Luo tampak seperti mayat hidup. Tubuhnya sangat berantakan, dia masih menggunakan kemeja kemaren, mengabaikan pakaian yang telah disiapkan Naraka untuknya. Naraka hanya dapat menghela nafas pasrah. Aheng mengangkat bahunya, pasrah dengan apa yang terjadi ke pada sahabatnya. Mereka berdua sudah berusaha yang terbaik, Luo tetap saja tidak menyentuh sarapan yang Aheng buat, menurut Aheng, sandwich yang dia buat tidak terlalu buruk. Bahkan Naraka, memakannya dengan lahap.
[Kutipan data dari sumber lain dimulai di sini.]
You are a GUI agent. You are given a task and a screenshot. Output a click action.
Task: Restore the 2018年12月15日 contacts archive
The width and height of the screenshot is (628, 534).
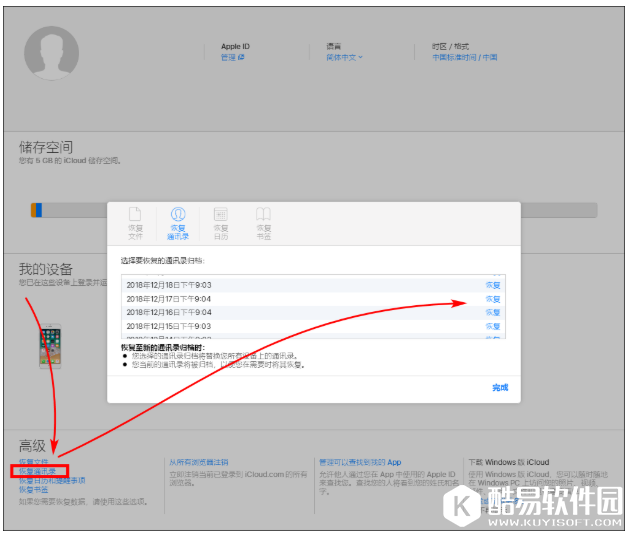pos(492,327)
"Em, apa kamu yakin kita bisa meninggalkan Luo seorang diri di sini?" tanya Aheng ragu,
"Menurut kamu, kita harus bagaimana? Membungkus Luo dengan karung dan membawanya ke manapun kita pergi?" tanya Naraka membuat Aheng menatap tajam ke arahnya,
PLETAK!
Bunyi benturan kepala Naraka dan sendok yang mendarat sempurna di atas kepala-nya.
"Sakit njiir!" protes Naraka,
"Kamu bisa serius dikit kan? aku juga bingung. Bagaimana jika Luo berbuat nekat dan mengakhiri hidupnya?" tanya Aheng,
"Luo memang sedang kalut. Tapi dia tidak bodoh. Kita biarkan saja dia di sini. Toh, Luo bukan pria bodoh yang mengakhiri hidupnya hanya karena cinta. Biarkan Luo berfikir dengan jernih. Apa yang dia lakukan ke pada Agatha memang sedikit keterlaluan. Rasa krisis kepercayaan yang dia miliki, membuat Agatha terluka. Setidaknya dari masalah ini, Luo bisa mempercayai Agatha sedikit saja. Jika memang Luo menganggap Agatha itu cinta sejatinya" jelas Naraka membuat Aheng mengeluarkan air yang telah dia minum,
"Kamu Naraka kan?" tanya Aheng,
"Kamu berharap aku siapa? Lee Hee Seung?" tanya Naraka yang membuat Aheng menjambak rambutnya.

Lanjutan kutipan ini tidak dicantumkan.